Selon elle, il s’agit d’une violation flagrante et particulièrement grave, d’autant plus que des ministres du gouvernement ont publiquement appelé à ne pas obéir à certaines ordonnances judiciaires, sans que ces propos aient fait l’objet d’une condamnation ou d’un désaveu de la part du gouvernement ou de son chef. La conseillère souligne que la gravité est accrue par le fait que le jugement porte sur une violation consciente et continue du droit, qui porte une atteinte sévère au principe d’égalité, et que la Cour a ordonné au gouvernement de corriger.

Dans sa position, Baharav-Miara écrit : « Nous commencerons par la fin et préciserons que, de l’ensemble des circonstances détaillées ci-après, il ressort, selon l’avis de la conseillère juridique du gouvernement, que le gouvernement a violé le jugement. » Il est également écrit que la violation d’ordonnances judiciaires, sans saisine régulière de la Cour pour obtenir un délai d’exécution, et en particulier lorsque les contrevenants sont le Premier ministre et le gouvernement d’Israël, vide de sa substance la capacité des juridictions à exercer un contrôle juridictionnel effectif.

Selon elle, une telle conduite constitue « un danger réel pour l’existence du régime démocratique en Israël », porte atteinte au principe de séparation des pouvoirs et ébranle le système des freins et contrepoids. « Lorsque le pouvoir exécutif ne se considère pas comme soumis aux ordonnances judiciaires, le pouvoir judiciaire est privé de sa capacité à remplir sa mission constitutionnelle, et une brèche dangereuse s’ouvre vers un pouvoir sans limites. »

La conseillère rappelle également, dans sa position, les propos du vice-président de la Cour suprême, Noam Solberg, selon lesquels la poursuite de « l’évitement massif que le gouvernement entérine » ne porte pas seulement atteinte à l’égalité, mais aussi à un besoin sécuritaire réel. Dans ce contexte, elle écrit qu’« il y a lieu d’ordonner au Premier ministre et au gouvernement d’exécuter sans délai l’ordonnance enjoignant au gouvernement de prendre de vastes mesures complémentaires sur le plan civil-économique ».

Baharav-Miara rappelle encore que, dans son arrêt, Solberg a précisé que le rôle de la Cour n’est pas d’élaborer un système d’exécution effectif ni d’ordonner des mesures concrètes, mais de faire respecter l’obligation juridique et générale du gouvernement d’agir conformément à la loi et d’en tracer les lignes directrices. Toutefois, elle souligne que Solberg a ajouté que, si la violation de cette obligation se poursuit, « il se peut qu’à l’avenir nous soyons amenés à aller plus loin encore ».

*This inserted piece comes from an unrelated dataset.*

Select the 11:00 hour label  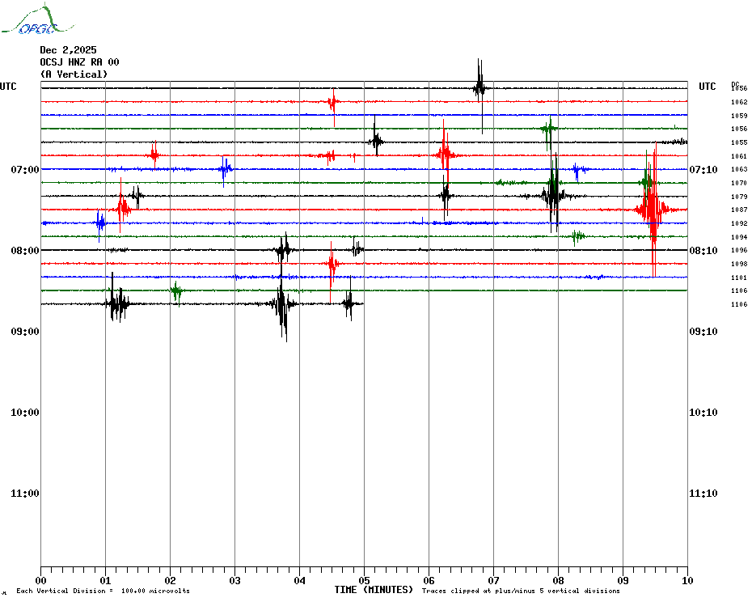[24, 494]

La conseillère s’est ralliée à la position des requérants selon laquelle le gouvernement a violé le jugement et n’a pas fait avancer les mesures visant à faire respecter une conscription égalitaire. Elle s’est toutefois abstenue de trancher la question de l’applicabilité de « l’ordonnance pour outrage à la Cour » aux autorités de l’État, indiquant que cette question n’a pas encore été tranchée par la jurisprudence. Elle s’est donc contentée de demander à la Cour suprême d’émettre une ordonnance enjoignant aux autorités de l’État d’agir pour mettre en œuvre le jugement.

Le contexte de cette position est une requête urgente déposée par le Mouvement pour la qualité du gouvernement, en vertu de l’ordonnance pour outrage à la Cour, au motif que le gouvernement a ignoré un jugement l’obligeant à élaborer, dans un délai de 45 jours, une politique effective pour faire respecter l’obligation de conscription égalitaire des étudiants des Yechivoth.

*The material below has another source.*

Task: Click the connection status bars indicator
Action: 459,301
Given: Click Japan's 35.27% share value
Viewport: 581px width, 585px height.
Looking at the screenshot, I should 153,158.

Le jugement a été rendu le 19.11.2025, à l’unanimité, par un collège de cinq juges, et a établi que le gouvernement devait élaborer, d’ici le 4.1.2026, une politique effective d’application de l’obligation de conscription égalitaire sur le plan civil-économique. Dans l’arrêt, Solberg a écrit explicitement : « Il n’y a aucune justification à continuer de tergiverser ; il est temps d’agir », et a précisé que la Cour n’entend pas permettre au gouvernement de s’appuyer sur une future législation d’exemption pour se soustraire à l’application du droit en vigueur.